Our point of view and our guideline for the design of CDuce is that a programming language for XML should take XML types ( DTD, XML Schema, Relax-NG, ...) seriously into account. The benefits are the following:

  • static verifications (e.g.: ensure that a transformation produces a valid document [1]);
  • in particular, we aim at smooth and safe compositions of XML transformations, and incremental programming;
  • static optimizations and efficient execution model (knowing the type of a document is crucial to extract information efficiently).

Some features particular to CDuce:

  • XML objects can be manipulated as first-class citizen values: elements, sequences, tags, characters and strings, attribute sets; sequences of XML elements can be specified by regular expressions, which also apply to characters strings;
  • functions themselves are first-class values, they can be manipulated, stored in data structure, returned by a function,...
  • a powerful pattern matching operation can perform complex extractions from sequences of XML elements;
  • a rich type algebra, with recursive types and arbitrary boolean combinations (union, intersection, complement) allows precise definitions of data structures and XML types; general purpose types and types constructors are taken seriously (products, extensible records, arbitrary precision integers with interval constraints, Unicode characters);
  • polymorphism through a natural notion of subtyping, and overloaded functions with dynamic dispatch;
  • an highly-effective type-driven compilation schema.

CDuce is fast, functional, type-safe, and conforms to basic standards: Unicode, XML, DTD, Namespaces are fully supported, XML Schema is partially supported.

Preliminary benchmarks suggest that despite the overhead for static type verification, a CDuce program can run faster (30% to 60%) than an equivalent XSLT style-sheet (we performed benchmarks with the xsltproc tools from the Gnome libxslt library).

The name CDuce was coined by Francesco Zappa Nardelli.

[1] Valid with respect to validity constraints that can be expressed by the type system (thus typically excluding constraints like ID and IDREF).

XDuce and CDuce

The starting point of our work on CDuce was the XDuce language developed at the UPenn DB group.
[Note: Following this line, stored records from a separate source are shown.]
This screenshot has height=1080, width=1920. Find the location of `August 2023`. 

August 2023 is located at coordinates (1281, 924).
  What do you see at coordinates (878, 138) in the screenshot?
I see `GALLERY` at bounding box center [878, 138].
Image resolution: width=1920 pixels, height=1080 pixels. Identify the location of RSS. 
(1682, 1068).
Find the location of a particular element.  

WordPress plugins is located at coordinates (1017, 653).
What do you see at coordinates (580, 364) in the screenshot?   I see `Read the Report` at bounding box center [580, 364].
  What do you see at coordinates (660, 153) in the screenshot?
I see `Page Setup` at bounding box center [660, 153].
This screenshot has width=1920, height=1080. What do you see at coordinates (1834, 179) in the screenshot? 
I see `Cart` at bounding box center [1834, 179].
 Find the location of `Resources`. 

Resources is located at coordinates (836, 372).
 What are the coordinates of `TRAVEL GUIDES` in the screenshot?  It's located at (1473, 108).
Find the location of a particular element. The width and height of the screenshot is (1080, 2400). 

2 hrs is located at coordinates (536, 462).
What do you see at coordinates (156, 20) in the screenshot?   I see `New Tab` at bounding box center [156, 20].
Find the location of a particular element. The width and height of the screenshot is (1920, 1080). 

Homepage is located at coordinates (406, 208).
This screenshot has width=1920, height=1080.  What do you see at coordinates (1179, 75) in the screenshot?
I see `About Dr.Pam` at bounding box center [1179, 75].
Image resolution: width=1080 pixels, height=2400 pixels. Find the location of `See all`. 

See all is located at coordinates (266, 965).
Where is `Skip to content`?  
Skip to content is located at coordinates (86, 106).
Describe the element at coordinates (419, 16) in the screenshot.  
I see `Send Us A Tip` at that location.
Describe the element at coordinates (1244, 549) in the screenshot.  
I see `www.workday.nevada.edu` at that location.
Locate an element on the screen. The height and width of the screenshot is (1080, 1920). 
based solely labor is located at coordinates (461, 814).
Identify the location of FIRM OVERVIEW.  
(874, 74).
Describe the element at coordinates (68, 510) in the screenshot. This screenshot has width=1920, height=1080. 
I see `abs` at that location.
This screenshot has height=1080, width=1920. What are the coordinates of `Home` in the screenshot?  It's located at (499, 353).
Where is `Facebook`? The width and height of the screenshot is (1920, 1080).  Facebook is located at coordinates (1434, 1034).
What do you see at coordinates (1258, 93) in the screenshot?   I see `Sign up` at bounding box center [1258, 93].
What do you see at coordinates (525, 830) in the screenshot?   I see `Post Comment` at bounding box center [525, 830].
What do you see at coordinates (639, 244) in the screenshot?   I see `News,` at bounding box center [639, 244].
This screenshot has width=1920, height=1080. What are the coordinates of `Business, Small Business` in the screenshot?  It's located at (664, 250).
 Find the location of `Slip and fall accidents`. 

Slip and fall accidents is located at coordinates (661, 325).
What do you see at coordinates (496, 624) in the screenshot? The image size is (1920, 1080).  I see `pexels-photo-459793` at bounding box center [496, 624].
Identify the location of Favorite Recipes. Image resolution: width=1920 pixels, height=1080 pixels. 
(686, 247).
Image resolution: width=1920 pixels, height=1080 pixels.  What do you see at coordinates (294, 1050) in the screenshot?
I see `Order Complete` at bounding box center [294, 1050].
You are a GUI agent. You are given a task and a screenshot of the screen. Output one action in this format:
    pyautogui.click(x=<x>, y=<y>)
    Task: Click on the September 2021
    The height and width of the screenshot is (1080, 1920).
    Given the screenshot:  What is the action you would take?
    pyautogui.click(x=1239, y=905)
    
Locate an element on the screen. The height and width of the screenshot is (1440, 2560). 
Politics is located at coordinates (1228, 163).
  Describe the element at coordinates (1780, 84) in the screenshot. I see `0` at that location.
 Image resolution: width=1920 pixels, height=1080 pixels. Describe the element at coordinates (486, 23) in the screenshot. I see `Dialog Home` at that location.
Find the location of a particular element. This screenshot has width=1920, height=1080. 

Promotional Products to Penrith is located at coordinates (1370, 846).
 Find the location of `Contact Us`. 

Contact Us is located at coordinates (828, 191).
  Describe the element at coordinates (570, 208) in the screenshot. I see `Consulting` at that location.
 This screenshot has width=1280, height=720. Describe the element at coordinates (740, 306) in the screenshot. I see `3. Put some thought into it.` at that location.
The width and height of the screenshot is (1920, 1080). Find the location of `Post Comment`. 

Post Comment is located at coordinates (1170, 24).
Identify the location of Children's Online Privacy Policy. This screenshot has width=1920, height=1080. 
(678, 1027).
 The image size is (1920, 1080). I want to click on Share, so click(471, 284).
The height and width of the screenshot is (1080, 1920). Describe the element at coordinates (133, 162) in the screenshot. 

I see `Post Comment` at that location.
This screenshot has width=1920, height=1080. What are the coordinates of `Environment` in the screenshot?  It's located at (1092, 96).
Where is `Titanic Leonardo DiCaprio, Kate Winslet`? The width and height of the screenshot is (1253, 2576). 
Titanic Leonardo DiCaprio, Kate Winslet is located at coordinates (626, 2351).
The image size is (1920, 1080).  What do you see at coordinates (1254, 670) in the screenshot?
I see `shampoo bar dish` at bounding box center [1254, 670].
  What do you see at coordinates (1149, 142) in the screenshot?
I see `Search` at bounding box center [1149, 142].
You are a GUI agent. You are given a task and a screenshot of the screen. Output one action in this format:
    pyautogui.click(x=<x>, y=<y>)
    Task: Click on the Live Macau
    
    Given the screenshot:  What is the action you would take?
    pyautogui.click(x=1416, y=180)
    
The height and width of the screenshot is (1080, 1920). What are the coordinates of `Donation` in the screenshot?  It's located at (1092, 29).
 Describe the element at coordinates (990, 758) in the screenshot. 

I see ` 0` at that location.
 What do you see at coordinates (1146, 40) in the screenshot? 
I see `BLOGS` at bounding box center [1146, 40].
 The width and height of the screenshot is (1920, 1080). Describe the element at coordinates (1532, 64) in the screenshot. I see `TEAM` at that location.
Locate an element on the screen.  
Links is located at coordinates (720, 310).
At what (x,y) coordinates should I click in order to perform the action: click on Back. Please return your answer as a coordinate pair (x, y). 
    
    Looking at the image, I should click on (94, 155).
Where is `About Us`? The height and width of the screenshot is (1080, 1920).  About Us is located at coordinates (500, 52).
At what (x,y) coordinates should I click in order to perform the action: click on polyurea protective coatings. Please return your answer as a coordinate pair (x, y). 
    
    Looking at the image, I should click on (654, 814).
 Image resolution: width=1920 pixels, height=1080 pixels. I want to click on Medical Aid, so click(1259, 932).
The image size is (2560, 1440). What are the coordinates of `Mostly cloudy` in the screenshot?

Many of CDuce features originate from XDuce. Some of our achievements:

  • integration of first-class and overloaded functions, arbitrary boolean connectives, and extensible (or not) records, to the semantic definition of subtyping;
  • a subtyping algorithm without backtracking;
  • extending pattern matching to capture non consecutive subsequences; removing tail condition for exact matching (they arrived independently to another solution);
  • efficient evaluation model that takes profit of static type information;

Of course, the work on XDuce continued during our, and they developed nice ideas: mixed attribute-element types (same expressive power as our records, but they can sometimes avoid exponential explosion where we cannot); powerful filter operation.